= Beginning of Section =
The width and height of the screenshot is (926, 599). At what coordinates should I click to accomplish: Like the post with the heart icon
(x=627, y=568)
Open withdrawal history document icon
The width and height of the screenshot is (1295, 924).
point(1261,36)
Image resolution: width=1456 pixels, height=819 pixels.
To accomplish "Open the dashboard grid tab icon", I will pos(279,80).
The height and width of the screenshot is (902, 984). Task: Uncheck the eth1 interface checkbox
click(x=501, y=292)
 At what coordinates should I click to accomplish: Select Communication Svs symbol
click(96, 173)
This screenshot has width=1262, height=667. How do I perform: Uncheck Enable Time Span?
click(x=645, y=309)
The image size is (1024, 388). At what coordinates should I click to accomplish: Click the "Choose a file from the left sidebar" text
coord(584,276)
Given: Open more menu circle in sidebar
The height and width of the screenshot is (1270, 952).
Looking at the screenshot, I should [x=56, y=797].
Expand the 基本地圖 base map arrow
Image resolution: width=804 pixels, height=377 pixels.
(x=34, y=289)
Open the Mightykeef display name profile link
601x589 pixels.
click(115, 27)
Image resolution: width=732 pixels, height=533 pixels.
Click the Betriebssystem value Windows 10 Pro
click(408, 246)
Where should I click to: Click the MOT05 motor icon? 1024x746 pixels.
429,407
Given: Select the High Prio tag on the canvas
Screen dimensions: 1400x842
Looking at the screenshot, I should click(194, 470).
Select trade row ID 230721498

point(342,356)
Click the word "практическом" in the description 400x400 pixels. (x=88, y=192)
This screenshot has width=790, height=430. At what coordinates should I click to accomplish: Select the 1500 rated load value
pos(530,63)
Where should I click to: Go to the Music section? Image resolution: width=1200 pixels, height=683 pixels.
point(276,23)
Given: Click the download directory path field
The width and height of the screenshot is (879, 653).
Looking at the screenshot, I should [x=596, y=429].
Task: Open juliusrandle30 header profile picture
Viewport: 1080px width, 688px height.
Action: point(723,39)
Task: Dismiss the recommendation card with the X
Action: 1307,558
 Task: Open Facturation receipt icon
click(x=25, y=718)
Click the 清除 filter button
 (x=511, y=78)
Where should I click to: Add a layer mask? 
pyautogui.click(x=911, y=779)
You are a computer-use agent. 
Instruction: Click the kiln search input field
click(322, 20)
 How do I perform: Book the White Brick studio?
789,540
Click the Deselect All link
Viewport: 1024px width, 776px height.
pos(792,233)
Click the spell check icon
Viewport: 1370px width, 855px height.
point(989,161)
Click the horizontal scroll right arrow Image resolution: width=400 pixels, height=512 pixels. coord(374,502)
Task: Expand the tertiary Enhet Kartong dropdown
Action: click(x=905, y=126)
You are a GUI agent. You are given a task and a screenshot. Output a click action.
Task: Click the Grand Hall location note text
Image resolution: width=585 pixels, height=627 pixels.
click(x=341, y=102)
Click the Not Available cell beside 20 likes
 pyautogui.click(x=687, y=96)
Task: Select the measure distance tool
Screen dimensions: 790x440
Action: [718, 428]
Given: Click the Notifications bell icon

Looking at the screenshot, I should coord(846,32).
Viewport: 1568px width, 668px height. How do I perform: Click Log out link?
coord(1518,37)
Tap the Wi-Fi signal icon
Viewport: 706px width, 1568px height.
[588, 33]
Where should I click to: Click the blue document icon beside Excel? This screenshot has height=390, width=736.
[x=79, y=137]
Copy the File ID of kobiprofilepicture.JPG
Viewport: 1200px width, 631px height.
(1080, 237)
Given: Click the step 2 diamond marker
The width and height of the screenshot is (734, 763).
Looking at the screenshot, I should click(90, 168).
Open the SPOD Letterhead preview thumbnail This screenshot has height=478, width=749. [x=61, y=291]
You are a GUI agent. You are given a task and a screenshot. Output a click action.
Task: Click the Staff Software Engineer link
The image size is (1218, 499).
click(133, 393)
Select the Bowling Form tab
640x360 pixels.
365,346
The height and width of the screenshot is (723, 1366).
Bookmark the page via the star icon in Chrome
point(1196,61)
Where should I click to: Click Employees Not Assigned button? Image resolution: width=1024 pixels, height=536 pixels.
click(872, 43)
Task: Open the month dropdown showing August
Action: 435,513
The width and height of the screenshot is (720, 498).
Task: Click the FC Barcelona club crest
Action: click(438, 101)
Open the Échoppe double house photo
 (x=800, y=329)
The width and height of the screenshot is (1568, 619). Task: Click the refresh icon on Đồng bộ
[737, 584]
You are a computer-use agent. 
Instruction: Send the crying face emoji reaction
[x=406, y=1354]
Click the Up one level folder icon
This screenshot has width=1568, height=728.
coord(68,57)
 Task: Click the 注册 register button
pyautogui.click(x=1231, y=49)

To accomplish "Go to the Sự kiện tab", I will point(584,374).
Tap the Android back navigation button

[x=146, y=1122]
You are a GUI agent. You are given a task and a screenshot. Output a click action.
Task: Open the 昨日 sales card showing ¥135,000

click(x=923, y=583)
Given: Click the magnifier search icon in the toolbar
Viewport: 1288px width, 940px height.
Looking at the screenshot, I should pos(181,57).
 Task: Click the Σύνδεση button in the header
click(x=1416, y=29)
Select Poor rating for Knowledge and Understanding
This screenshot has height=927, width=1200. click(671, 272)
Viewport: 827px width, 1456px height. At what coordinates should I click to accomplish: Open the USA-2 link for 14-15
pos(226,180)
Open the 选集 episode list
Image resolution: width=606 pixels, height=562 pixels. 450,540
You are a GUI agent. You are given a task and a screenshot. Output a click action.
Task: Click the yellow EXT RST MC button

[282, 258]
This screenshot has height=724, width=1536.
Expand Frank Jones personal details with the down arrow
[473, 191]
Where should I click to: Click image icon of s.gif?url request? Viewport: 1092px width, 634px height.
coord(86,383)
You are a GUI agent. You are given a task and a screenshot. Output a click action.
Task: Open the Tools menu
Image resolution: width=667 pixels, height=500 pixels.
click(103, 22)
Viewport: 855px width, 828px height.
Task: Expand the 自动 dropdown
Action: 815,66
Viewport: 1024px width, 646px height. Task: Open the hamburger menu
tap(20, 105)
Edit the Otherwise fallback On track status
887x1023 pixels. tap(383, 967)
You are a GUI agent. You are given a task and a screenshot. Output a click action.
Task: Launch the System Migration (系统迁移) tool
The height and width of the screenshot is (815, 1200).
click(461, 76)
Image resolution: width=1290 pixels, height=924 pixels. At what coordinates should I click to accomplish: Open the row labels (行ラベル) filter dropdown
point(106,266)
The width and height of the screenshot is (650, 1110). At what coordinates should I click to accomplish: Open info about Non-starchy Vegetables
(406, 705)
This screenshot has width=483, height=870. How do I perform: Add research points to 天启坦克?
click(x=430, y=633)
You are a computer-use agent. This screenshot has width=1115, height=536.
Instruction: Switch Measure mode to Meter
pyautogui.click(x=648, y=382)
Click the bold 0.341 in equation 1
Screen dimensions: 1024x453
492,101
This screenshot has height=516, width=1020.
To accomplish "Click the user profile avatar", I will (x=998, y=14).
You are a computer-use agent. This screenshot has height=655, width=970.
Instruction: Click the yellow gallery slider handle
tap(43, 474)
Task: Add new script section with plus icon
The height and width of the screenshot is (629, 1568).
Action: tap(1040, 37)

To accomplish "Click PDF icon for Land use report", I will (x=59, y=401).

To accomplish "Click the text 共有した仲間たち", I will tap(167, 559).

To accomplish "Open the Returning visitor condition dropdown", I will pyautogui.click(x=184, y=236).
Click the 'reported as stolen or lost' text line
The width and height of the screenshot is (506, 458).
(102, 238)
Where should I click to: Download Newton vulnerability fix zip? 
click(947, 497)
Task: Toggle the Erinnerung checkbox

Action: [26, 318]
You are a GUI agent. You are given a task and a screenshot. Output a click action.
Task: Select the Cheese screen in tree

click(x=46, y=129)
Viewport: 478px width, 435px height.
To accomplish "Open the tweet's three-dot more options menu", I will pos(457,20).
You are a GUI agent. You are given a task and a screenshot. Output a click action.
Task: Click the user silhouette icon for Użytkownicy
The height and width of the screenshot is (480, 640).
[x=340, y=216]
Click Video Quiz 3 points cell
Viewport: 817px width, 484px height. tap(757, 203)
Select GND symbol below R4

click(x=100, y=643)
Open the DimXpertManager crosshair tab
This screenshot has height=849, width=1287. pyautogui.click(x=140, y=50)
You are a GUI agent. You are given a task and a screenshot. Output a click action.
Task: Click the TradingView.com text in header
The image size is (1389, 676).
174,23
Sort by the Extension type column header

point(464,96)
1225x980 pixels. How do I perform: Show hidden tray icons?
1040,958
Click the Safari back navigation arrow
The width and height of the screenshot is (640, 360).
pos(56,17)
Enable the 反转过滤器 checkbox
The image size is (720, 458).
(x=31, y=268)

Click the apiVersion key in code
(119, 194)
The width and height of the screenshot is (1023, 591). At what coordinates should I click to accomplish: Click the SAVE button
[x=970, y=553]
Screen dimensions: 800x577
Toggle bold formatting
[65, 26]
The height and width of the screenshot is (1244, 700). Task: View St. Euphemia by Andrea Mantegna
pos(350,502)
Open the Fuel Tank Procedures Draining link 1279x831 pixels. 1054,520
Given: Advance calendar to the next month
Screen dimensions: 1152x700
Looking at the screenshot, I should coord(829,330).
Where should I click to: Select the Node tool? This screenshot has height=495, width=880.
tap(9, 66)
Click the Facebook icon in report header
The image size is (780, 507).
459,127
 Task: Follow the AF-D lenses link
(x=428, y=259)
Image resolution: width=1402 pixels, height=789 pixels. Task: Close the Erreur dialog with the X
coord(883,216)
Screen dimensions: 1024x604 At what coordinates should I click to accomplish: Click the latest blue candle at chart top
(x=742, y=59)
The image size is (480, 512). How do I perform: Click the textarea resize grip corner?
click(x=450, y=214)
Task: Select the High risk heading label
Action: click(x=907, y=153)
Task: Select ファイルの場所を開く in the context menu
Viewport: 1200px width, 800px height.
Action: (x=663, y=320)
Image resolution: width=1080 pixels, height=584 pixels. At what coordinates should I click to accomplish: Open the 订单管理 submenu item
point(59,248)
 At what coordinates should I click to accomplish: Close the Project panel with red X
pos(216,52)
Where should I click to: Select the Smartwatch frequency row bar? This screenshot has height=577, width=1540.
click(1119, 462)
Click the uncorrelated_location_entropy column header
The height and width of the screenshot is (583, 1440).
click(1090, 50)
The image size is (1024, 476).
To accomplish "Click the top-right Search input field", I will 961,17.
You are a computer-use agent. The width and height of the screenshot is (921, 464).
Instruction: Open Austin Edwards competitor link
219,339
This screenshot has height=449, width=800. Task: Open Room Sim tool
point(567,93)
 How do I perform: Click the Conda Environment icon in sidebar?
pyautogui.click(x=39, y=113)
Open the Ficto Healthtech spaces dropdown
= End of Section =
*WHAT TO DO*
Find how many of the lines above have the word "will" in them. State only that number.

*ANSWER BOX*
8